Although we pride ourselves on the continent’s market of over 1.2 billion people with a combined gross domestic product (GDP) of $2.5 trillion (Sh250 trillion) across the 54 member states of the African Union that have signed the agreement, we have cultural and infrastructural problems.

Africa’s combined GDP could be 10 times more if the countries helped each other to develop trade negotiation skills for better deals from external partners who have taken advantage of the continent for years.

Paul Kenyon reveals in his book, Dictatorland: The Men Who Stole Africa at independence, that we had no capacity to negotiate how to take control of our economic resources with European colonists.

It can be argued that even to date we are still years away from negotiating beneficial deals with our trading partners. The secretariat therefore must ensure that intra Africa trade is fair to everyone by linking access to information and helping them acquire negotiation skills.

During the launch of the operational phase in Niamey, the African Union adopted five key instruments in order to mitigate against current trade practices that have left many in poverty while resources abound. These included: rules of origin stipulating conditions a product or service can be traded free; removing duties on 90 percent of the goods they produce by the start of trading in July 2020; online mechanism on monitoring, reporting and elimination of non-tariff barriers; development of a Pan-African payment and settlement system to facilitate cross-border payments; and creation of African trade observatory to provide essential trade data and address trade hindrances.


The secretariat must think bigger in this digital age to build a model trading block. They can do this by taking advantage of the emerging concept, such as using ecosystem to create value.
This new concept involves bringing together complementary players to build an interdependent ecosystem just like biological ecosystems. For example, there is need for a macro-level ecosystem that brings together private sector, academia, governments, external trading partners and international financial institutions. Some could be competing with one another but they each aim for a higher goal.

At operational level, for example, a country that wants to exploit a resource like cocoa should have an ecosystem strategy that brings together the producers, local governments, buyers, researchers, infrastructure developers to comprehensively deal with the exploitation of the resource without anybody being exploited.

With technology, this is possible. In the past, however, only a few individuals had the monopoly of information and as such they took advantage of producers who had no means of knowing the market.

With virtually everybody connected to some devise, there is no justification for not sharing the information across. Similarly, it is an opportunity for Africa to develop beneficial supply chains.

When a farmer grows potatoes in Nyandarua, for example, they should know the demand pattern (linking areas of surplus to areas of deficit) of the product and it’s pricing to ensure product distribution leads to greater benefits.

With technology, we can minimise the number of middlemen and make the products affordable to those who need them most.

Individual countries should start a sensitisation program explaining to businessmen what to expect on July 1, 2020, how to respond to new competitors in a liberalised environment and what products are protected.

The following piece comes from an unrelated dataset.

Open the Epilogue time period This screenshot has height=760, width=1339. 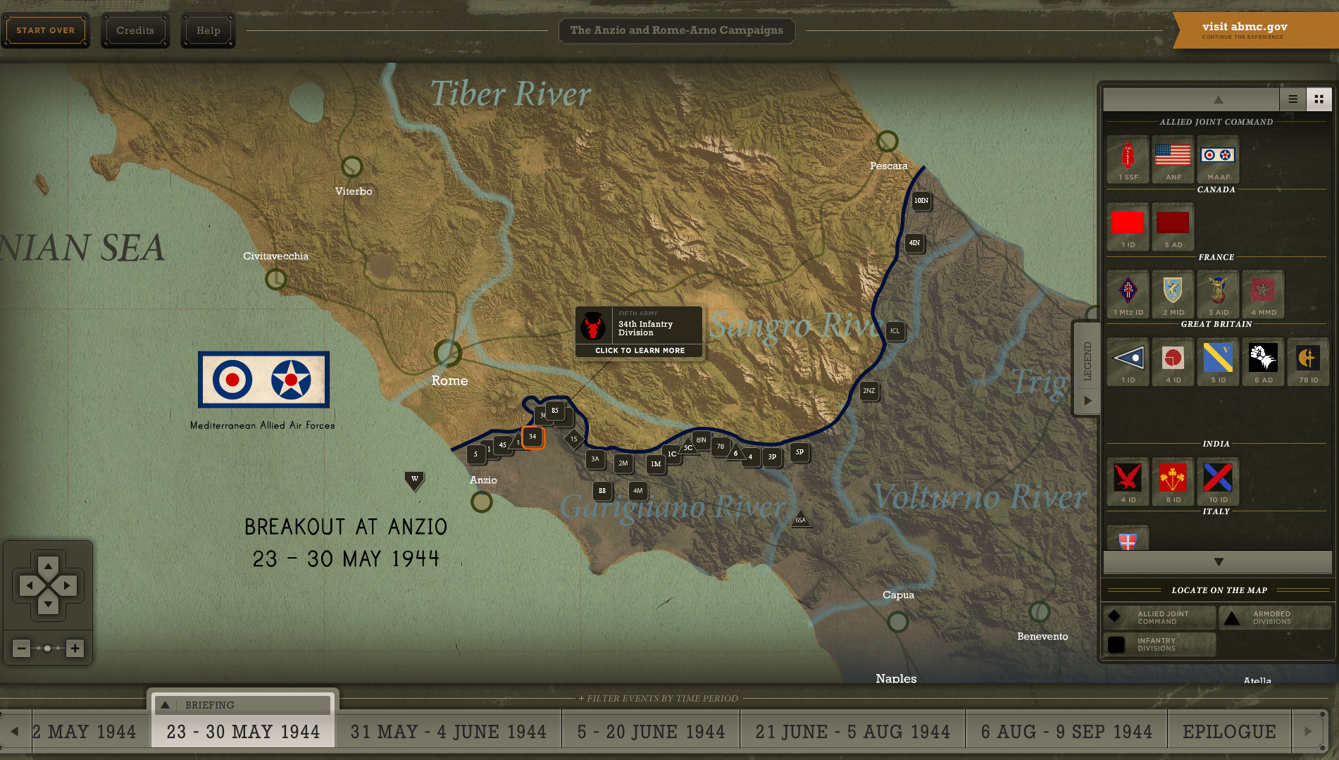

The secretariat must explain the conflicts that may arise from other regional trade blocks with high-levels of integration such as the Common Market for Eastern and Southern Africa (COMESA). Failure to generate a debate on AfCFTA’s imminent implementation may lead to a backlash.

In AfCFTA, we have an opportunity to leverage technology to build a trading block like no other.

Build negotiating capacity to effectively take control of the continent’s resources and improve Africa’s GDP for greater prosperity.

To do this, we must prepare the people for the impeding trade relations.

The writer is a professor of entrepreneurship at University of Nairobi’s School of Business.